- **SELECTED PASSAGE**
++++++++++++++++++++

Goal: design modules that compute correct results in the presence of local
failures.
failure: deviation of the actual behavior of a system from the specified
behavior
error: the event that causes a failure
fault: the cause of an error
mean time to failure (MTTF), mean time to repair (MTTR)
, MTBF : MTTF + MTTR
availability: MMTF/MTBF
Design Strategy
fail-fast : Each module should either operate correctly or stop immediately
(also called fail-stop).
retry : a technique to make systems fault tolerant, works for transient
failures.
redundancy : technique to make systems fault tolerant by replicating
modules and xor-ing or voting on their outputs (duplex, triplex, pair and
spare, duplex plus repair, and triplex plus repair).
incremental redundancy - RAID.
Atomicity of programs
Goal: designing storage systems that retain data over power failures or
operator shutdown while running active applications.
volatile storage: storage medium in which data may disappear after
after a power failure of a computer, or the operator signals a shutdown.
nonvolatile storage : storage medium in which data is retained after
after a power failure of a computer, or the operator signals a shutdown.

++++++++++++++++++++

- **DATA SECTION**

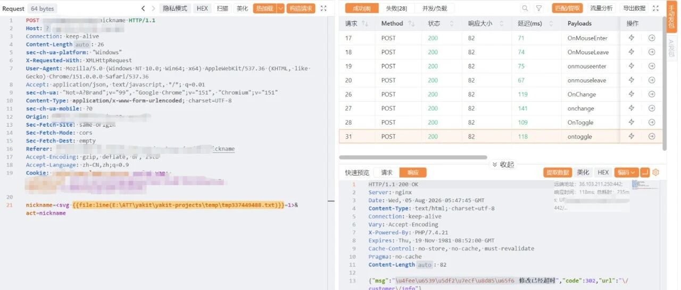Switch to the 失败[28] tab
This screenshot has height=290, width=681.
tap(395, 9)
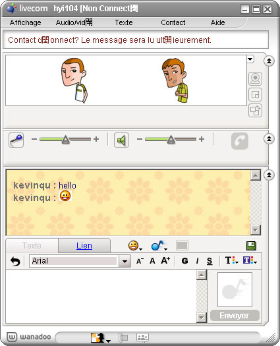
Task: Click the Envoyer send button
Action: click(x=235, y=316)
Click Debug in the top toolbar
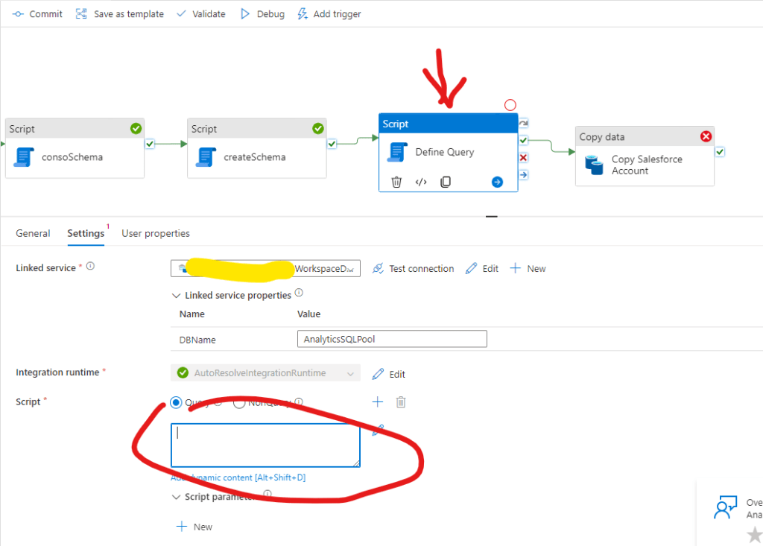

++++++++++++++++++++

- **EXERCISES**
(1) Answer these from the fault tolerance notes:
(a) What is a fault defined as?
(b) What other name is given for fail-fast?
(c) What is RAID listed as an example of?
(2) Reproduce the fault tolerance notes word for word, beginning at the words "retry : a technique" and stopping after the words "running active applications.".
(3) Carry on writing the fault tolerance notes from the point where they end.
The data has no connection to the fault tolerance notes.

- **RESULTS**
(1)
(a) The cause of an error.
(b) Fail-stop.
(c) Incremental redundancy.

(2)
retry : a technique to make systems fault tolerant, works for transient
failures.
redundancy : technique to make systems fault tolerant by replicating
modules and xor-ing or voting on their outputs (duplex, triplex, pair and
spare, duplex plus repair, and triplex plus repair).
incremental redundancy - RAID.
Atomicity of programs
Goal: designing storage systems that retain data over power failures or
operator shutdown while running active applications.

(3)
hard disk : physical device that provides huge amount of non-volatile
storage for a low price. Unfortunately, accessing a byte on disk is slow;
replication can be used to increase the performance of a disk system
but multiple disks increase the probability of having a failed disk
so need redundancy to insure fault tolerance (e.g. RAID).
Atomic operation
Problem : make operations atomic both from the perspective of failure and
concurrency. Hard: have to think about both at the same time. We focus on failure.
atomic operation : an operation is atomic if there is no way to way that an
operation is composed from suboperations. In particular, from the
perspective of concurrency and failure recovery.
atomic disk : a disk that can tolerate partial writes (e.g.,
atomic disk algorithm : simple algorithm to make disk atomic)
Data consistency problem : problem due to the fact that multiple data
structures on disk have to be updated atomically.
Transactions
transactions : a stylized form of atomic operations: It consists of
precommit operations, a commit point, and postcommit operations, marked by
begin-transaction and end-transaction.
serializability : a correctness condition for concurrent transactions: if
several transactions run at once, the result must be identical to some
serial schedule of these transactions, i.e. insures atomicity in presence of
concurrency.
Three key transaction implementation ideas that achieve atomicity
in the presence of failures and concurrency : (1) use versions of
variables to control when changes are visible; (2)
logs contain authorative
information; all other information (e.g., cached database in main memory)
can be reconstructed from information stored in the
log.
(3) construct long high-level atomic operations from short
low-level atomic operations (e.g., atomic disk) .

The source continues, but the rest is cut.